Pourquoi est-ce important ?

Depuis 2015, la Société de Pathologie Infectieuse de Langue Française recommande la fosmomycine monodose en première ligne de traitement probabiliste de la cystite chez les femmes enceintes. Pour autant, il existe très peu de données dans la littérature sur la sécurité de cette molécule chez elles. D’où l’intérêt de cette étude de grande envergure.

Méthodologie

Les données utilisées proviennent de la base de données française EFEMERIS, qui a inclus les femmes couvertes par le système d’assurance maladie du département de la Haute-Garonne entre le 1er juillet 2004 et le 31 décembre 2018. Cette base de données permet de faire le point sur les médicaments remboursés, prescrits et dispensés chez les femmes enceintes et sur les complications liées à la grossesse.

Principaux résultats

Au total 136.876 femmes enceintes ont été considérées. Parmi elles, 2,0% ont reçu au moins une prescription de fosfomycine et 0,5% de nitrofurantoïne durant le premier trimestre de grossesse. Les autres n’étaient exposées à aucune de ces molécules. Les femmes ayant eu une fausse couche spontanée et celles pour lesquelles une anomalie chromosomique chez l’enfant a été diagnostiquée ont été exclues des analyses. Ces dernières ont montré qu’après 2015, le nombre de femmes exposées à la nitrofurantoïne durant le 1ertrimestre de grossesse a diminué et celles exposées à la fosfomycine a augmenté.

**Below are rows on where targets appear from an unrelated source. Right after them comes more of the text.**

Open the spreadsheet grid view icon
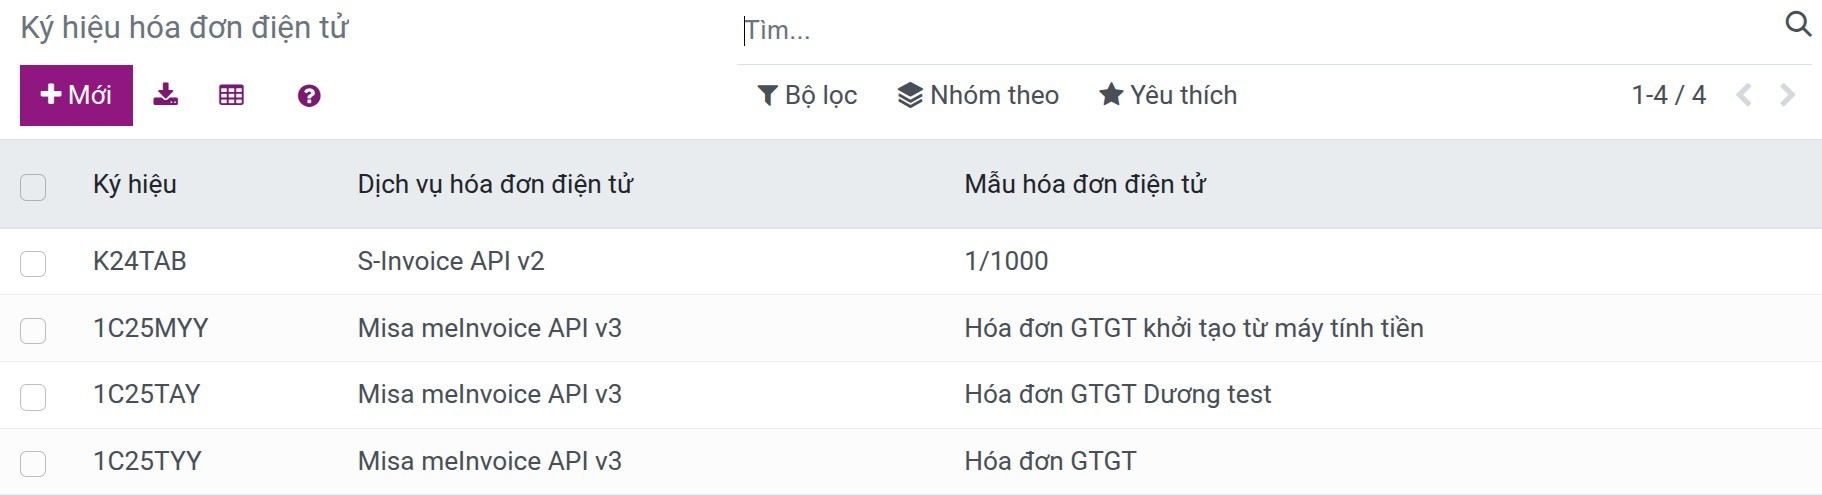This screenshot has width=1822, height=495. pyautogui.click(x=231, y=95)
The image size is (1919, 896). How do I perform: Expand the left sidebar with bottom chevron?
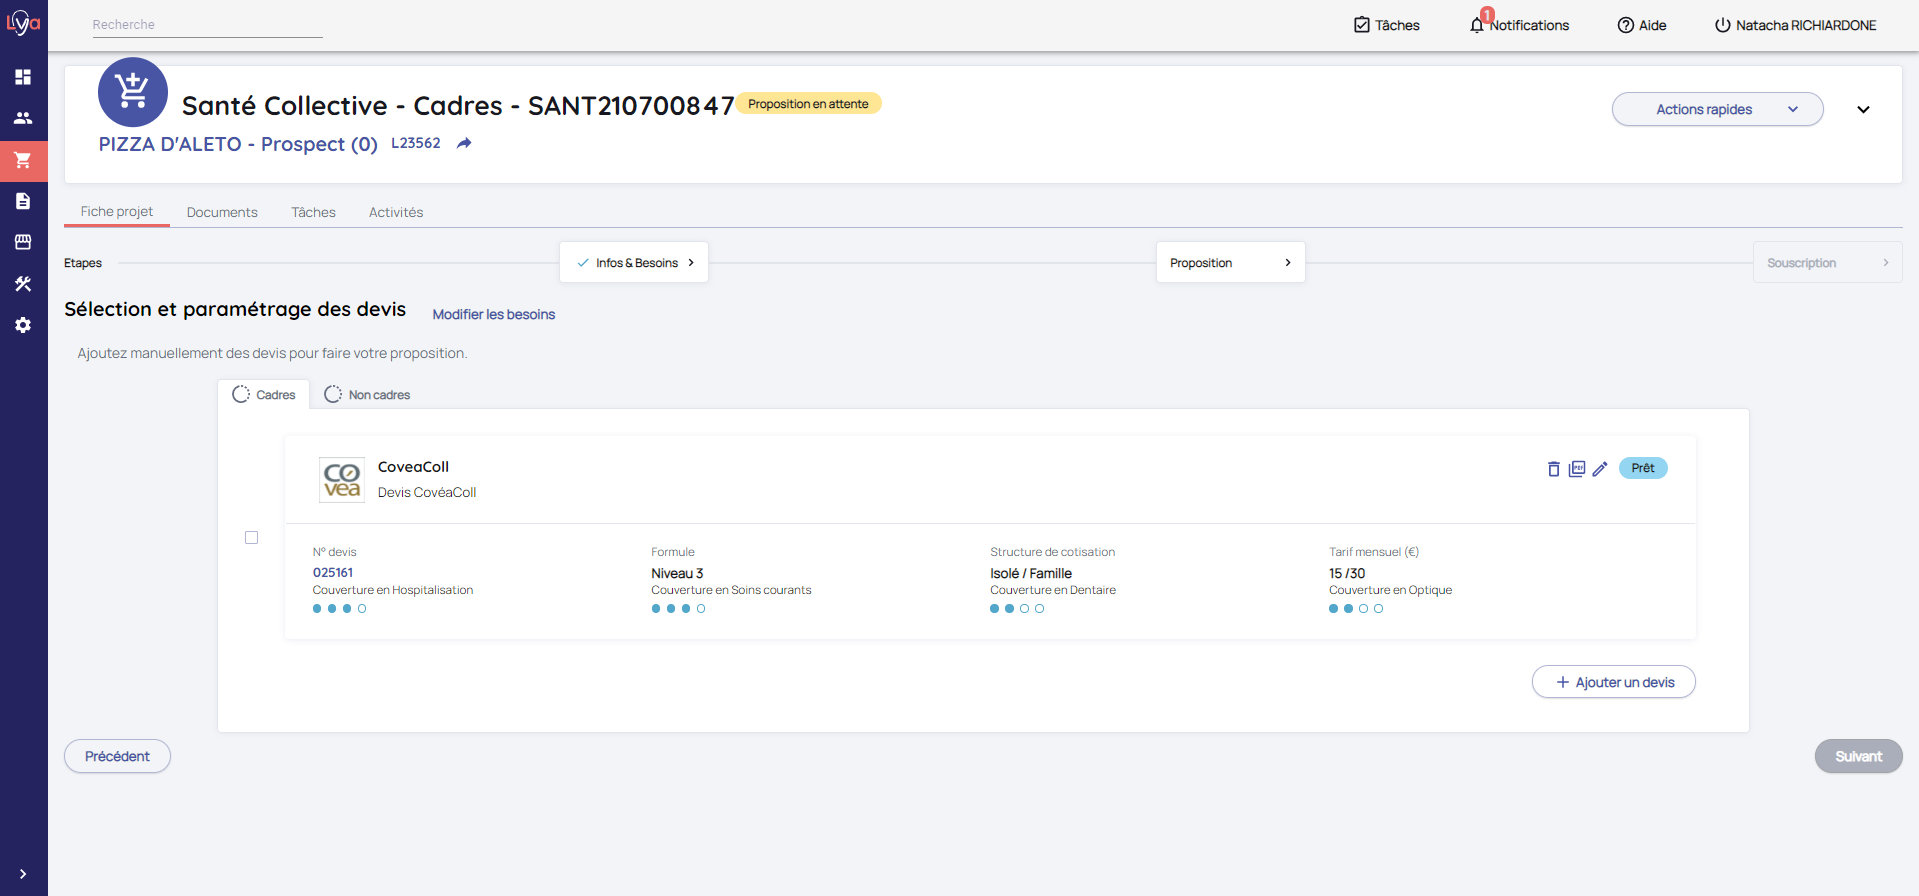click(x=23, y=874)
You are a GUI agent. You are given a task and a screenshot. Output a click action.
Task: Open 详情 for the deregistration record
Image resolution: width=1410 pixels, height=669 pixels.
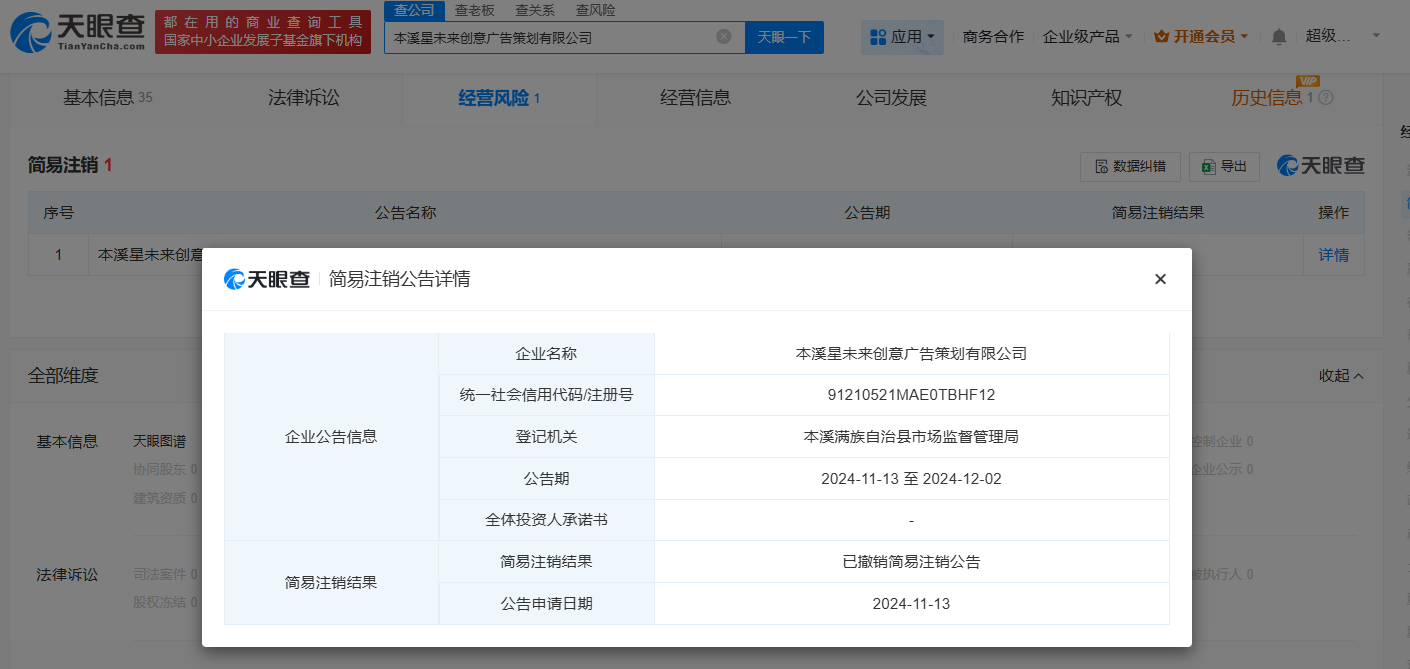(1334, 255)
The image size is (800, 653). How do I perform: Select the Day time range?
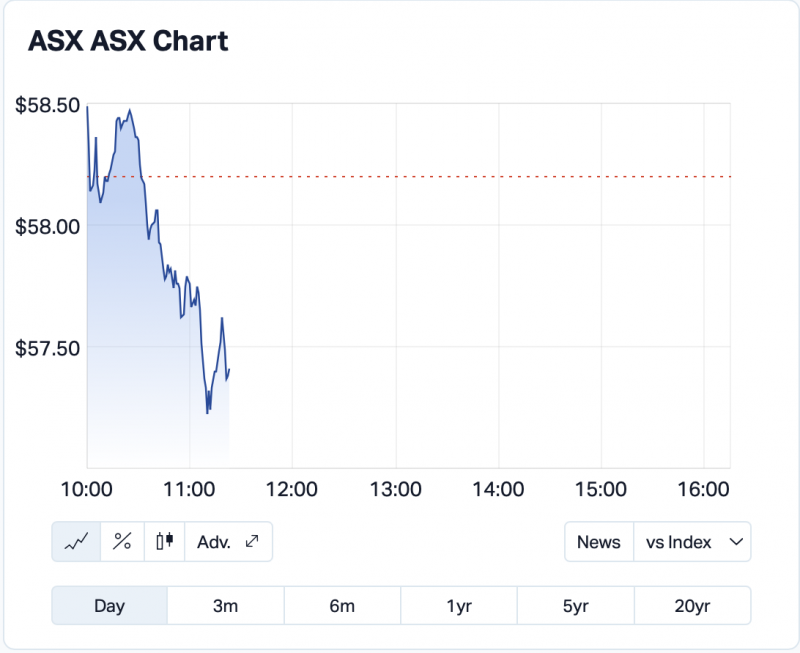pos(109,605)
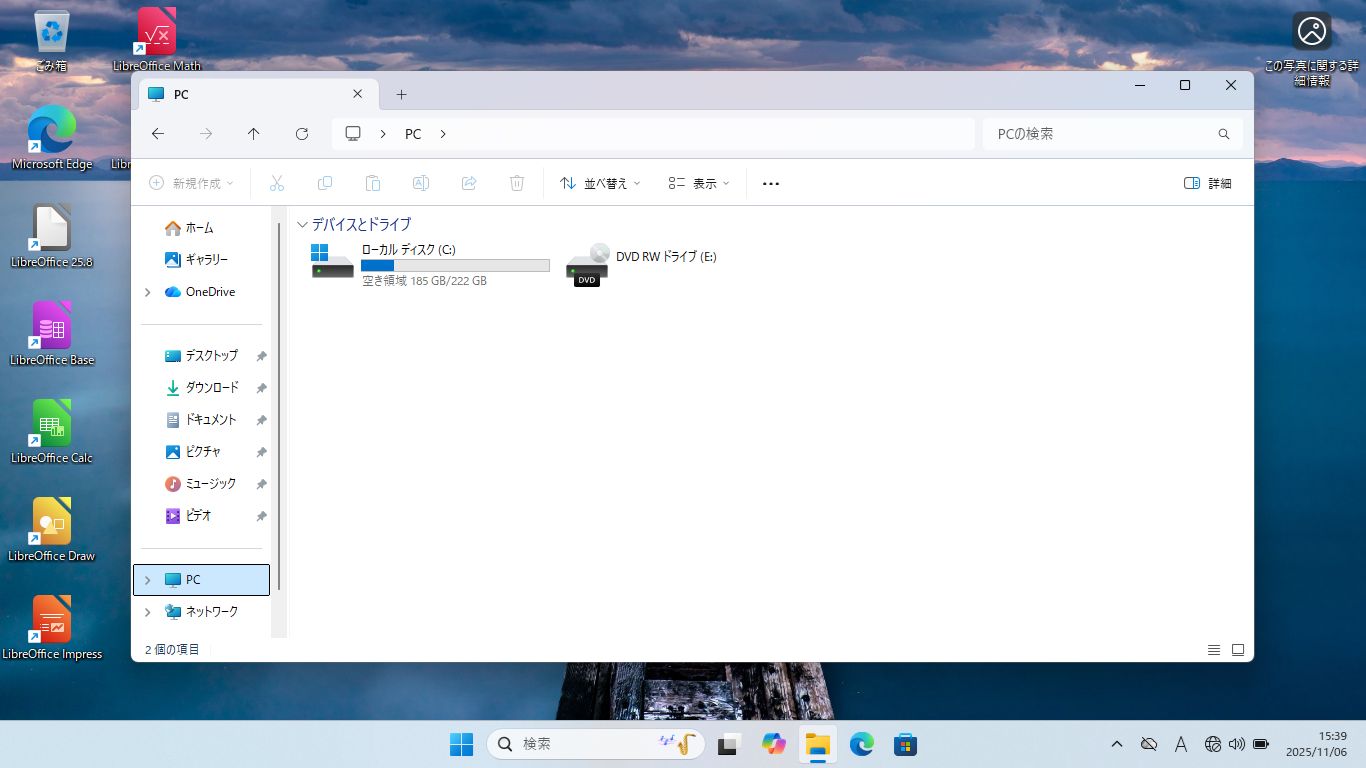Open Downloads folder in the sidebar

click(211, 388)
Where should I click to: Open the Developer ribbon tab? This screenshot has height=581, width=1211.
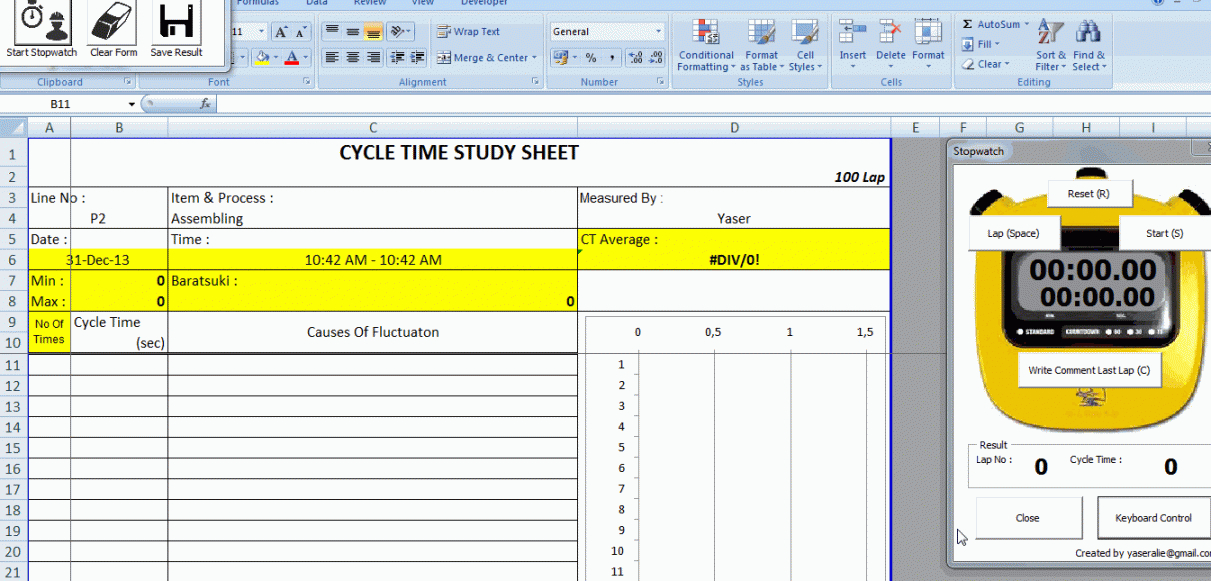pos(484,3)
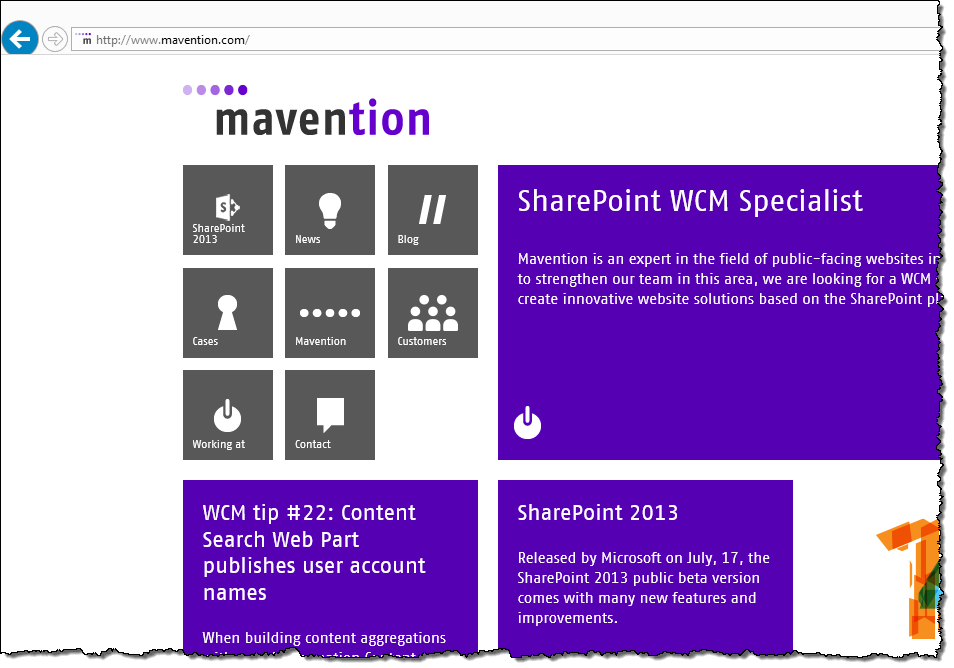
Task: Open the SharePoint 2013 news block heading
Action: pyautogui.click(x=597, y=513)
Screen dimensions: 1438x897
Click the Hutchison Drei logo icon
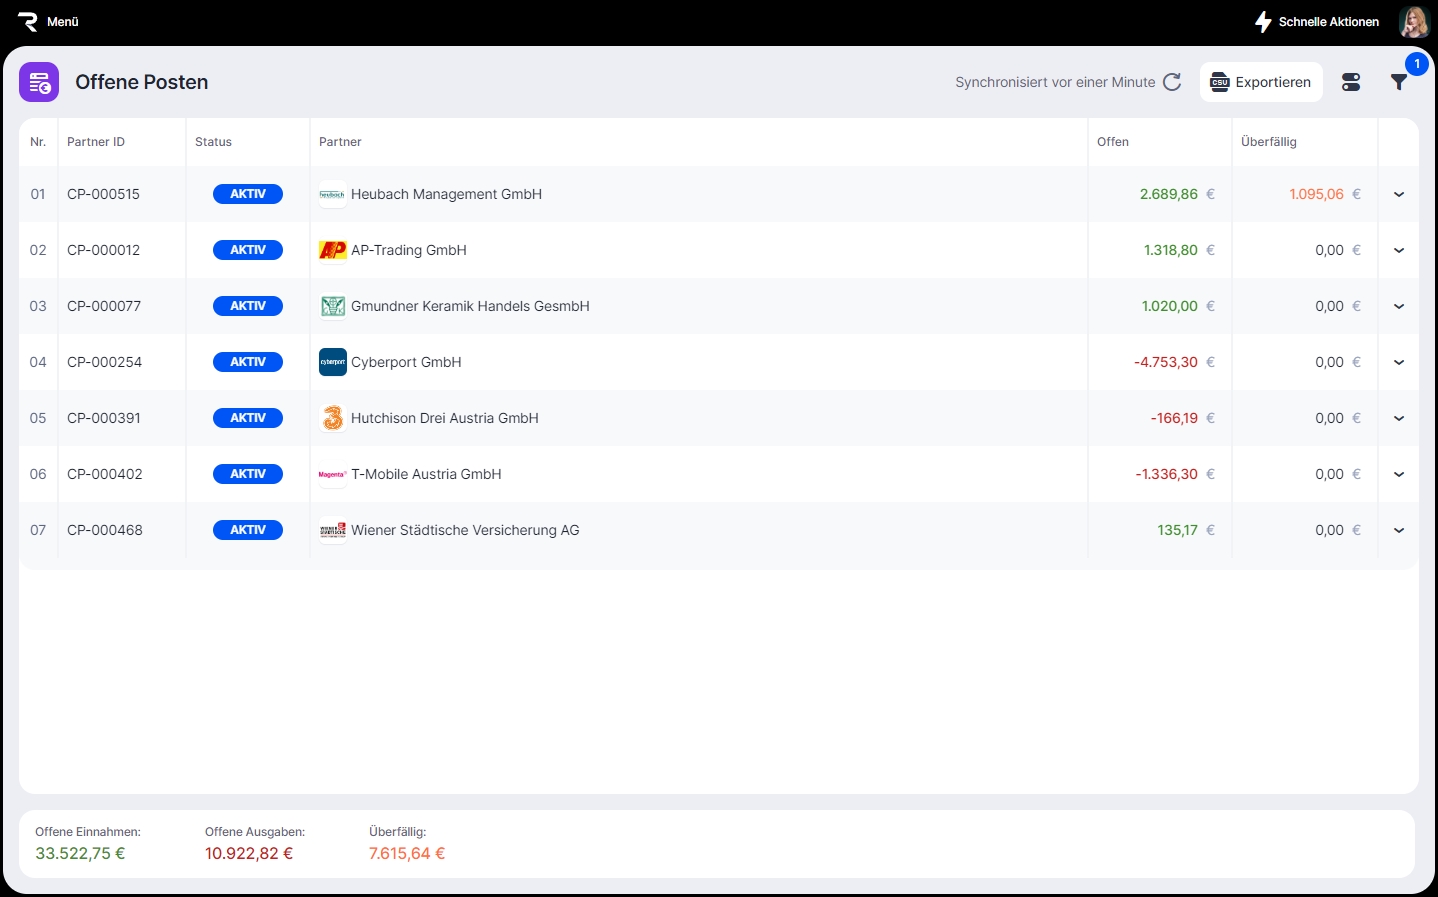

L’exposition à la fosfomycine durant le premier trimestre de grossesse n’a pas été associée à une augmentation du risque d’anomalie congénitale majeure par rapport aux femmes exposées à la nitrofurantoïne ou celles qui n’ont été exposées à aucune de ces molécules, avec respectivement 2,0% versus 2,5% ( odds ratio de 0,80 [0,44-1,47]) et 2,0% versus 2,1% (OR 0,97 [0,73-1,30]).